Dataset excerpt:
* Begin *

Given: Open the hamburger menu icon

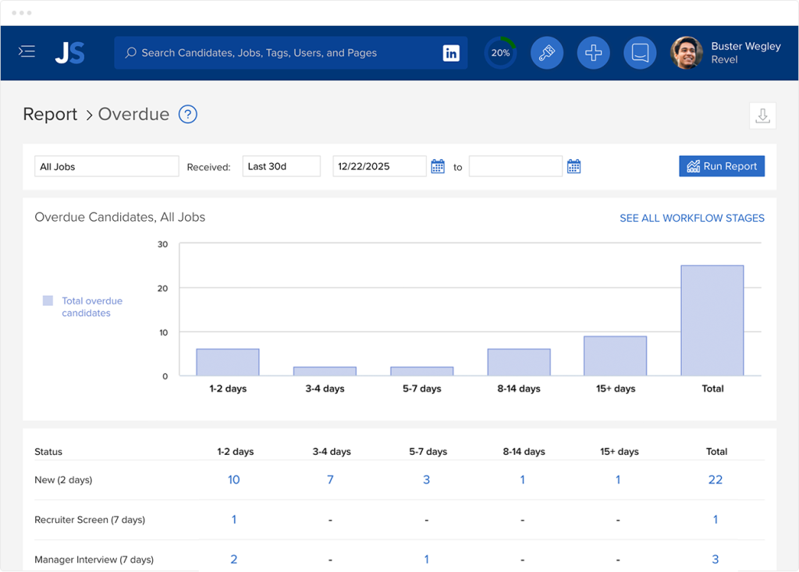Looking at the screenshot, I should [27, 52].
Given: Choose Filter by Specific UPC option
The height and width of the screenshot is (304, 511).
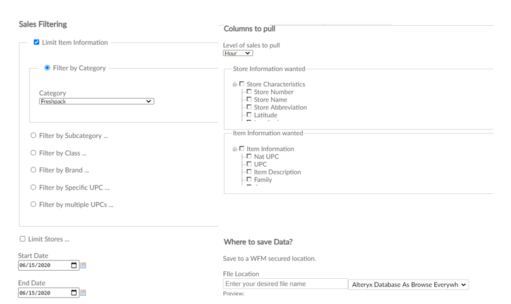Looking at the screenshot, I should (x=33, y=188).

* End *

* GOAL OF THE EXERCISE
Format every line of the rows above as a Markdown table with the columns "No." and "Line," skipping blank lines. Leave the pictures out of the table.

* COMPLETE OUTPUT
| No. | Line |
|---|---|
| 1 | Given: Open the hamburger menu icon |
| 2 | Looking at the screenshot, I should [27, 52]. |
| 3 | Given: Choose Filter by Specific UPC option |
| 4 | The height and width of the screenshot is (304, 511). |
| 5 | Looking at the screenshot, I should (x=33, y=188). |